Sin embargo, casi sin cuestionarlo, la mayoría de los medios del mundo occidental informa una y otra vez sobre las “irresponsables” y “peligrosas” pruebas misilísticas de Corea del Norte -un desarrollo militar que se hace a costa de un pueblo empobrecido, hambriento y reprimido, sin dudas- y sobre las “represalias” o las “respuestas” bélicas y diplomáticas de Estados Unidos, las potencias europeas y el Consejo de Seguridad de la ONU en su conjunto. En este relato dominante, el irresponsable, el culpable de la inestabilidad de la región y de la escalada militar y diplomática siempre es Corea del Norte, un régimen comunista que ya tiene casi 70 años, pero sigue siendo reducido a la caricatura de su líder máximo, ahora el joven de 33 años Kim Jong-un.

 

Es difícil encontrar una mirada distinta de esta larga disputa internacional. En un reciente artículo en la revista estadounidense The Nation, Bruce Cumings, un profesor de la Universidad de Chicago, especialista en historia moderna de Corea y las relaciones entre Estados Unidos y Asia oriental, lo hizo y recordó que durante los dos mandatos presidenciales de Bill Clinton, en los años 90, Estados Unidos acordó con Corea del Norte un congelamiento de toda su producción de plutonio por ocho años, aceptó comprar todos los misiles de alcance medio y largo del país asiático -fundamentales para lanzar ataques nucleares fuera de la región- y hasta firmó una suerte de tregua, según la cual ambas partes se comprometían a evitar cualquier “intento hostil” contra el otro. Clinton aprovechó el momento de mayor debilidad del gobierno comunista, sumido por entonces en una durísima crisis económica que provocó una hambruna masiva, para negociar en vez de imponerse sólo por la fuerza.

 

Tras lo peor de la crisis económica coreana, no fue Kim Jong-il -padre del actual líder norcoreano- quien hizo fracasar estos avances diplomáticos, sino el sucesor de Clinton, George W. Bush. Según Cumings, el presidente republicano no sólo ignoró los acuerdos firmados en la década anterior, sino que terminó de romper el diálogo bilateral al incluir a Corea del Norte en su ya famoso “Eje del Mal” y anunciar que la Casa Blanca adoptaría una doctrina “preventiva” para tratar con Pyongyang y el resto de los países considerados como peligrosos para la paz mundial: Irak, Irán, Siria, Libia, Cuba y Venezuela.

 

Cumings es tajante en su conclusión: “Pyongyang no tendría armas nucleares si los acuerdos de Clinton se hubieran mantenido”.

 

Pero aún si se asume la visión del mundo trasmitida desde Washington -y Hollywood-, la amenaza actual contra Corea del Norte esconde una realidad evidente: el gobierno comunista de Pyongyang tiene armas nucleares, algo que Siria, Afganistán y todos los países que Estados Unidos bombardea hoy o en las últimas décadas no tenían.

 

Además, informes de inteligencia occidentales han estimado que el régimen comunista tiene más de 15.000 instalaciones militares subterráneas, muchas de ellas en lugares desconocidos, lo que hace imposible pensar en una operación sorpresiva y fugaz, que pueda eliminar la capacidad del país asiático de responder a un eventual ataque extranjero. Como si esto no fuera suficiente, Corea del Norte tiene el cuarto Ejército más grande del mundo.

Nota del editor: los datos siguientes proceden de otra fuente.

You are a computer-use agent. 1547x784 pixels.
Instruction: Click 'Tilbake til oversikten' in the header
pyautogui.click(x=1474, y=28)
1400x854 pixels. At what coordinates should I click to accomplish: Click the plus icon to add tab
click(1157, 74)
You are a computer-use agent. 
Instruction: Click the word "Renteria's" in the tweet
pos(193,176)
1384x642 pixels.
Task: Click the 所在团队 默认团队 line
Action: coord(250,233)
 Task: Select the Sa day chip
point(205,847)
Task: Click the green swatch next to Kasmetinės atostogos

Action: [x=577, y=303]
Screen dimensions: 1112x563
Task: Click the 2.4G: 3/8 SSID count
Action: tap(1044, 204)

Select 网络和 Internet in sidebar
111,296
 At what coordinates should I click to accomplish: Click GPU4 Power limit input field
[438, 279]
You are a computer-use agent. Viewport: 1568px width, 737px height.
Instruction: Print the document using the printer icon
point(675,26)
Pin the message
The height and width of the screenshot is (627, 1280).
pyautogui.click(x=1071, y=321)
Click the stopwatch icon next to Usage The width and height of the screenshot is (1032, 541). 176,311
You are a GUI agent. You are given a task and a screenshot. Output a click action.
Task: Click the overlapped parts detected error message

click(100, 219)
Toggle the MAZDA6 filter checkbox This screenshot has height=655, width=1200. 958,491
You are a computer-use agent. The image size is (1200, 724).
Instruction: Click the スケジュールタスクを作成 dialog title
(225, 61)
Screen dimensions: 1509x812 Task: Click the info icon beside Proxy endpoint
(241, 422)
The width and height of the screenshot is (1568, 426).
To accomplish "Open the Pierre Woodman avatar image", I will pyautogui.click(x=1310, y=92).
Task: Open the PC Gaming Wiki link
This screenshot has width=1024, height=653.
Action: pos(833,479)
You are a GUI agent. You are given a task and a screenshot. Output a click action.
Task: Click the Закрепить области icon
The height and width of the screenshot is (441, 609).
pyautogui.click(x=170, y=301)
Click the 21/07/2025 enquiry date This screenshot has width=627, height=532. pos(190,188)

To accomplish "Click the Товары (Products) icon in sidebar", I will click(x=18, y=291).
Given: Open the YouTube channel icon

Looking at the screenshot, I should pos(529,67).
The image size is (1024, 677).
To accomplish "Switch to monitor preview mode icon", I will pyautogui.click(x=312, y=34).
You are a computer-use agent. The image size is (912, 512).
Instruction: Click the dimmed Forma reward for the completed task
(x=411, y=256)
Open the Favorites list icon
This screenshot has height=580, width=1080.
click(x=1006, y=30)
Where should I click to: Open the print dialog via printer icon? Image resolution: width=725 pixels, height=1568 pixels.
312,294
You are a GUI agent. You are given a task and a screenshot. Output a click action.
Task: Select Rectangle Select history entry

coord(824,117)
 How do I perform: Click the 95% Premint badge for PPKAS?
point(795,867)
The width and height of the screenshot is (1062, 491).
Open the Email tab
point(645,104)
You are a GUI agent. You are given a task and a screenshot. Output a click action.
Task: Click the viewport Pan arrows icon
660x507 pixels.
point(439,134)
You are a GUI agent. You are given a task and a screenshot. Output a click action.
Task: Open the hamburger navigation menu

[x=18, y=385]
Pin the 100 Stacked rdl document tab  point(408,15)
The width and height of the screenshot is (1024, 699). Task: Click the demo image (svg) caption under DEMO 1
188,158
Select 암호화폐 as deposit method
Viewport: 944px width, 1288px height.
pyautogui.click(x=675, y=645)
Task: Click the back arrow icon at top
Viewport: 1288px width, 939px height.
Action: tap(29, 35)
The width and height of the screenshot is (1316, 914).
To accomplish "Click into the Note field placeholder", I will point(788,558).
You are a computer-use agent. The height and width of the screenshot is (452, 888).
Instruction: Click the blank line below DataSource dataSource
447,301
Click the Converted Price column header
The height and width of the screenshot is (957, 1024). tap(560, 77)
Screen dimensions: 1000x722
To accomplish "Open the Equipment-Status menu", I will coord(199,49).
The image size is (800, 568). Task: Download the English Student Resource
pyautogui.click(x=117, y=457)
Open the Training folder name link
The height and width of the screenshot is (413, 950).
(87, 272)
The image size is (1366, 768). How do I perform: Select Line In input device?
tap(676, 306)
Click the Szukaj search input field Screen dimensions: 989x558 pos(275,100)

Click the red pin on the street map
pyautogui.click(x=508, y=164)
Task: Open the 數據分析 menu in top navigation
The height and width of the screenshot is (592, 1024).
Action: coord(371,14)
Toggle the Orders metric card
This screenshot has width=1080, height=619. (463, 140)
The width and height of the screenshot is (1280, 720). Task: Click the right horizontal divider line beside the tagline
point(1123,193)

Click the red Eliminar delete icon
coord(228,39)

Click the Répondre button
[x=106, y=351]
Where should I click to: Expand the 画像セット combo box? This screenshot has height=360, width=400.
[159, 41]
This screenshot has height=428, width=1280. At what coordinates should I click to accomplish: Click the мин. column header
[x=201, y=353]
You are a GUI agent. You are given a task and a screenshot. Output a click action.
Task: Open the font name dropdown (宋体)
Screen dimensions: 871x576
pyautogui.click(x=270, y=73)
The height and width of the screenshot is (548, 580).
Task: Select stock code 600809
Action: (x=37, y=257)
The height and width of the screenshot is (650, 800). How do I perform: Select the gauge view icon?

“Tras lo peor de la crisis económica coreana, no fue Kim Jong-il -padre del actual líder norcoreano- quien hizo fracasar los avances diplomáticos, sino el sucesor de Clinton, George W. Bush”

Si esto no termina de convencer a los temerosos de una Tercera Guerra Mundial, siempre se puede escuchar los testimonios de los que están en la primera línea de fuego de este supuesto conflicto inminente. “En general los surcoreanos no están interesados en los fuegos artificiales al norte de la zona desmilitarizada”, escribió el corresponsal de la agencia de noticias Reuters en Corea del Sur en su cuenta de Twitter en pleno cruce de amenazas nucleares de Washington y Pyongyang. “Generalmente, cuanto más lejos uno está de Corea, más espera que haya una guerra”, le explicó a su vez a Pearson el experto de Corea del Norte en la Universidad de Kookmin en Seúl, Andrei Lankov, al mismo tiempo que el mundo occidental observaba absorto el masivo desfile militar de Pyongyang del sábado 15.

 

Lejos de vaciar los supermercados en busca de reservas y preparar los bunkers nucleares, los surcoreanos están concentrados en las elecciones presidenciales del próximo 9 de mayo, anticipadas tras la renuncia de la presidenta Geun-hye Park por un caso de corrupción. La campaña tampoco está centrada en los aires bélicos que supuestamente asoman en la región. Por el contrario, los dos favoritos están haciendo campaña a favor de reiniciar el diálogo con Corea del Norte y de incluir a China como un mediador, dos posibilidades que el gobierno de Trump dice no estar barajando.

 

Entonces, si los surcoreanos no están preocupados ni por Pyongyang ni por Beijing, dos vecinos poco amistosos que conocen hace tiempo, la gran duda es si Trump está dispuesto a iniciar por primera vez en la historia una guerra entre dos potencias nucleares y, lo que es aún más importante, si el resto del Estado norteamericano se lo permite. Hoy esa opción parece un tanto descabellada, pero no así la reinstalación paulatina de un clima político al estilo Guerra Fría, marcado por un discurso propagandista exagerado y hasta falso de la Casa Blanca, que le permita construir su legitimidad a partir de conflictos irreales y en contraposición a enemigos forzados.